Where is my calm before the storm?

I agree with 4K in that this will allow you to be there for others, so in that sense it is selfless, not selfish. That said, I get where you are coming from in that it may *feel* selfish that others will have to temporarily sacrifice but keep in mind it is for what will really be your mutual long term benefit. You may even need to depend on them for a bit, and you seem to be very independent and giving, so that's pretty tough to let go and let others help you! Just remember you are well worth it!!!! :)
 
You're not being selfish at all! You're being proactive and entering yourself so that you can have a happy & healthy future together! What you're feeling is normal, even though I didn't go through it before, but right after surgery. With all the nonsense I stress over everyday, major surgery was one of the few things I didn't stress over, I was so miserable and ready for my life to change that I didn't even realize the magnitude if what I had done until I woke up in recovery. Now that you're getting it out of your system now, you'll probably be in the clear after switching!
 
Well, had my first break down. Sobbing, snot and hyperventilating. I thought I was going insane, but I feel remarkable calm now that its over. I nearly choked on my dinner waiting for my husband to go to the loo so I could just let it all out. oh man. Everything seems so clear now...but WTF was THAT all about?!?!?!
 
Well, had my first break down. Sobbing, snot and hyperventilating. I thought I was going insane, but I feel remarkable calm now that its over. I nearly choked on my dinner waiting for my husband to go to the loo so I could just let it all out. oh man. Everything seems so clear now...but WTF was THAT all about?!?!?!
It's getting REAL. Up until now, it's been that light in the distance...now that train is bearing right down on you!!!
 
Go read what I put for 4k on her freak out...same applies for you! You are going to do great, girl - we Idahoans are sturdy stock! We live in sage brush and howling winds! We got this! :) I fretted that whole week before, wanting to write letters to everyone I loved -- I couldn't do it, it was like giving in. I told them I loved them before I went in the hospital and that was it. I wasn't going in to die....I was going in to finally begin my life of LIVING! It's gonna be okay. You'll be sore, and annoyed, and uncomfortable but it gets better each day. Can't wait to have all my switch sisters on the bench with me to swap food recipes -- hurry up, guys! ;)
 
Silly question: can we wear make up to the op room? Not mega, just some eyeshadow and eye line....I know no polish on the toes or fingers, but I have to drive to London and don't want to go nekkid faced lol
 
'Roo, I am sending you a great big, huge hug right now. Tater is right -- you GOT this. You are going to be amazing, fantastic, and an inspiration.
I like that surgery sisters thing -- let's add @Parousia in there too --- any other takers? :)

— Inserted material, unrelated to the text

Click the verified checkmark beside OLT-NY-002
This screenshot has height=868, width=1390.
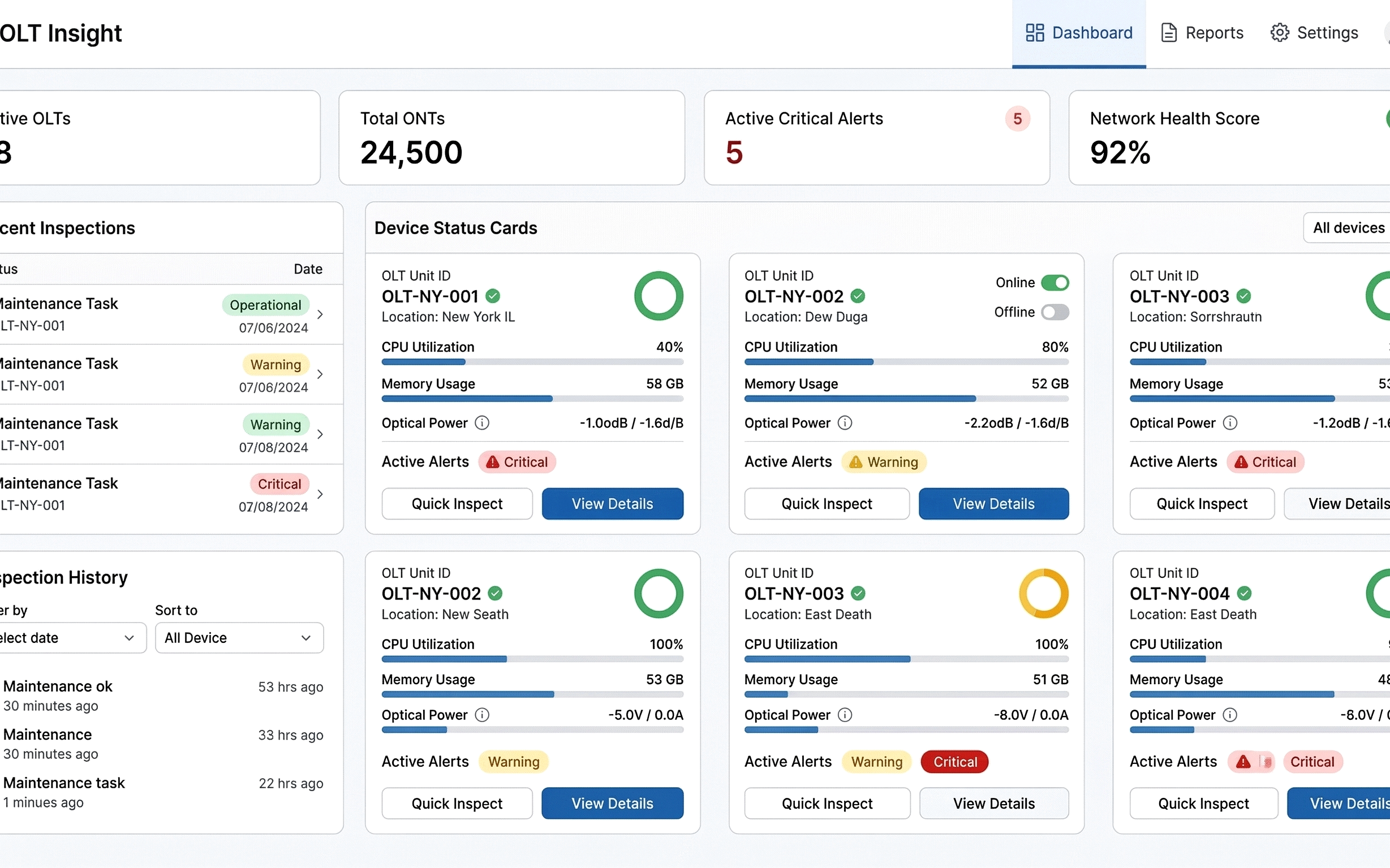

All different surgeons, but still sisters from different misters haha.
bwahahaha I LOVE IT!!!!!
 
I'd probably take a make up remover wipe in a ziplock baggies, 'Roo, and wipe it off right before they IV you. I don't know that is disallowed per se, but between the anesthesia equipment, masks, and everything else going on, I'm sure waking up with streaky mascara and raccoon eyes isn't the best look for the recovery room

I dont do mascara...I've got some jacked up lashes as I used to pull them out as a child lol. But yeah....its going to be dark when I get there at 6 freaking o clock in the morning!!! (Means I have to leave 3:30am at the latest) I won't need make up lol. Just a bottle of water and an alarm to remind me not to sip after 5:30am :)
 
Aw honey, it won't seem like it now, but calm is overrated. Just keep breathing and putting one foot in front of the other one. It's going to be fine.

I do believe I am going to be fine deep down.....but I seem to be on the verge of tears!!! Stinging eyes and lump in throat and everything. I can't explain it...it's not really fear...but a deep deep sadness....of what I have no idea.
 
Thoughts:

1. You're saying ANOTHER goodbye to a huge chunk of "you."
2. You have not indicated what role, if any, your size or your eating patterns played in how you defended yourself from the abuse, but if somewhere inside you believe that the DS is separating you from that protection, it can hurt like hell.
3. Related to 2: Do inside children believe that getting smaller in body means they will be more visible?
4. Do those inside who identify with the current or previous body shape think/believe they are endangered by change?